Oracle Scratchpad

November 23, 2007

Table Rebuilds

Filed under: Infrastructure,Oracle,Tuning — Jonathan Lewis @ 7:25 pm GMT Nov 23,2007

Here’s a question that came up on the OTN database forum recently:

I want to reorganize some tables to release some space, how can I find the tables that need to be reorganized. I found something that whenever I reorganize the tables it won’t release space, instead the size of the table increases. Can we find the tables which will gain space by reorganization ?

I’m not going to address the ‘how do we find the tables’ question here – but I thought I’d just describe how difficult the problem of re-organising tables can be by quoting something I wrote in Practical Oracle 8i nearly eight years ago.

Imagine you have some sort of order processing system where each order goes through three main stages – ‘new’, ‘in progress’, ‘completed’.  A ‘new’ row requires 50 bytes of storage, an ‘in progress’ row takes up 100 bytes, and a ‘completed’ row reaches it full maturity at 150 bytes.  The canny DBA quickly works out that PCTFREE should be set to 65% to allow new rows to grow to full size without migrating (which also means setting PCTUSED to 35% or less as the total of PCTUSED and PCTFREE has to be no more than 100).

Every month, most orders that were completed at least 12 months earlier are deleted from the system, but some are retained for various reasons.  Over a period of time the table becomes a little ragged because of this incomplete clear down, so the DBA decides the time has come to rebuild the table and claw back some space and efficiency.

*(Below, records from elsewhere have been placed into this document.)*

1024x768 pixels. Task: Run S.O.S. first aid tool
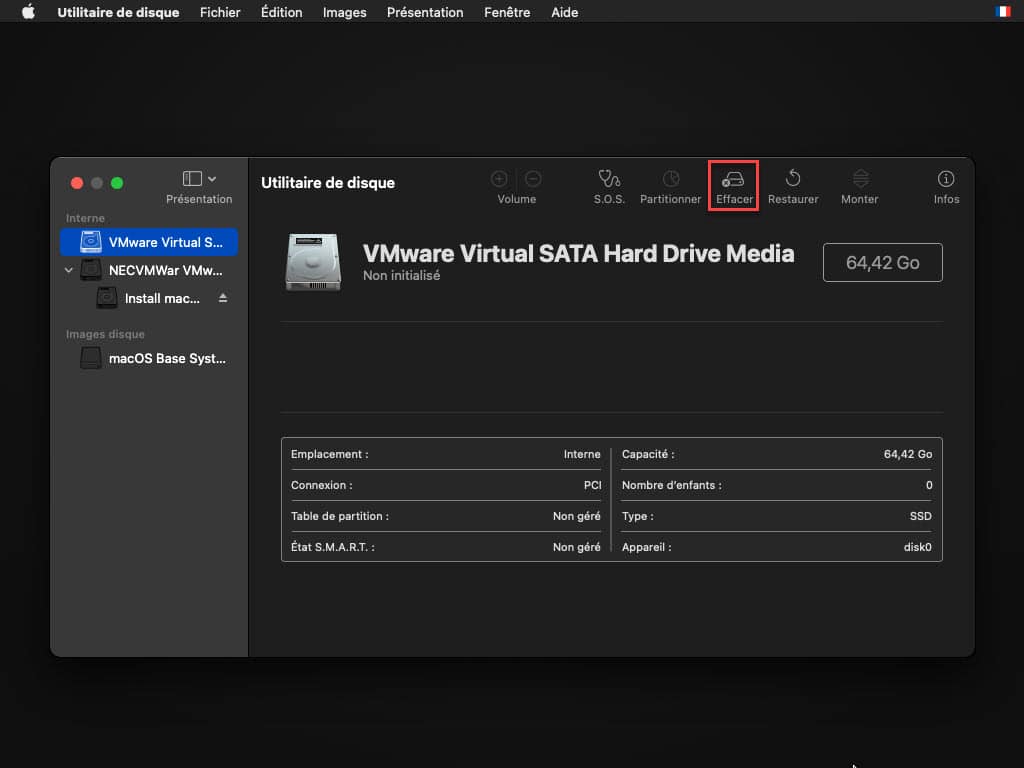pyautogui.click(x=609, y=180)
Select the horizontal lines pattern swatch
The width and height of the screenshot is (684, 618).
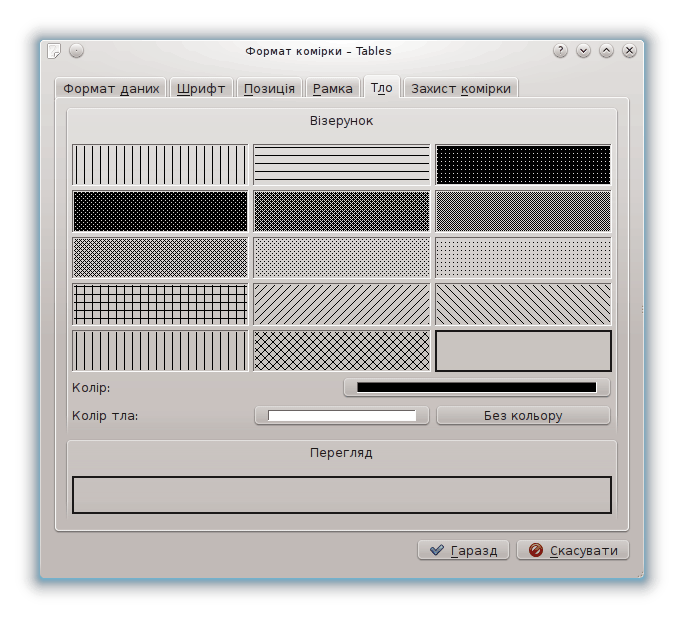click(341, 165)
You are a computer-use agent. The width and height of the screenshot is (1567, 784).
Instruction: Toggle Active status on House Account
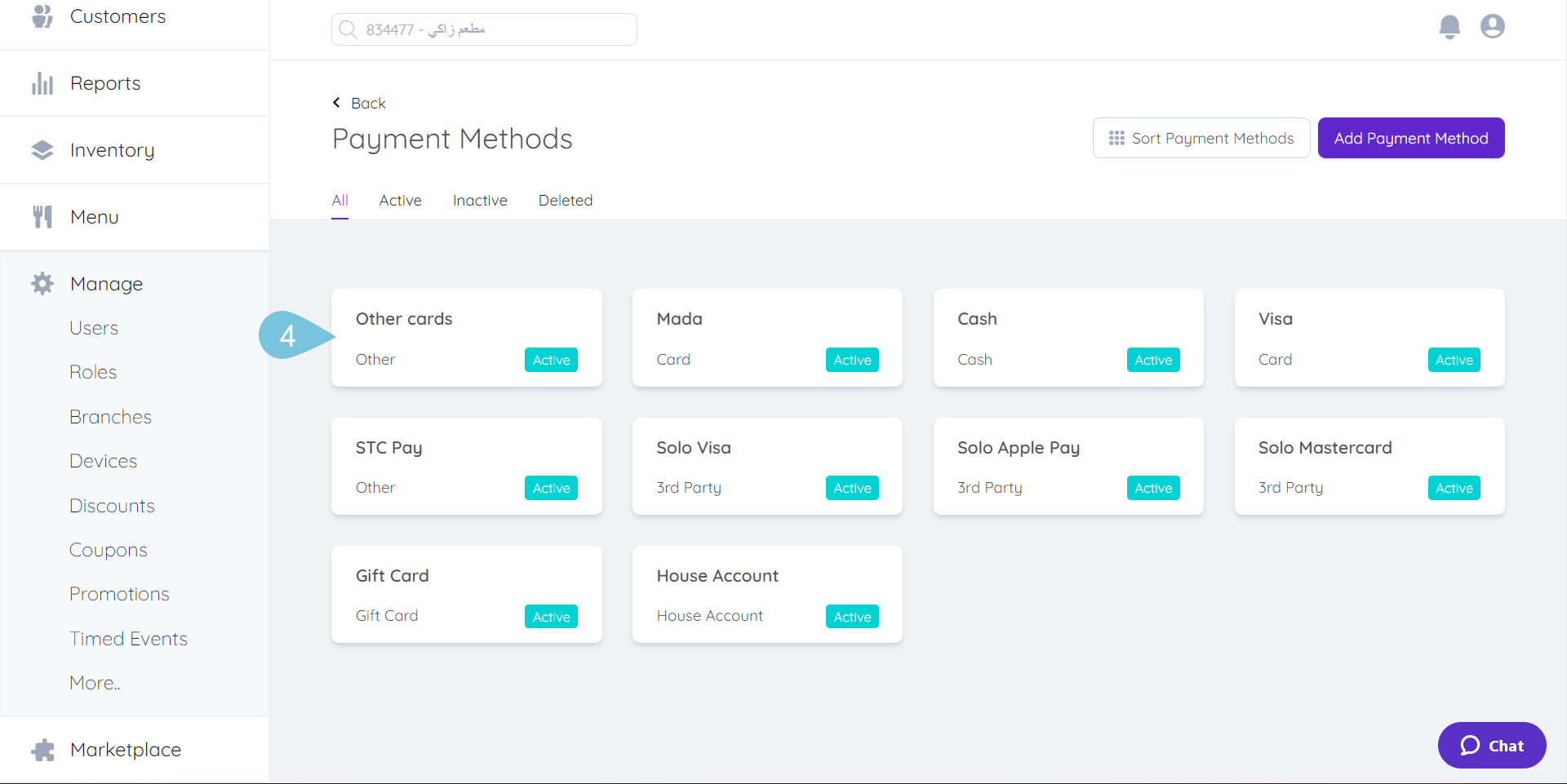[851, 616]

Ask yourselves this question: what should the value of PCTFREE be (at least temporarily) as the table is being rebuilt?

Assume 95% of the rows in the table are complete, 4% are in progress, and 1% are new.  For the benefit of the completed rows, the best value for PCTFREE would be zero since the bulk of the data will never be updated again, but this would be disastrous for the more recent 5% of the data which needs plenty of room to grow.  Conversely if you set PCTFREE to 65% to cater for the new data, or even 35% to compromise between the new data and the ‘in progress’ data, you waste a huge amount of space in the blocks which contain only completed data.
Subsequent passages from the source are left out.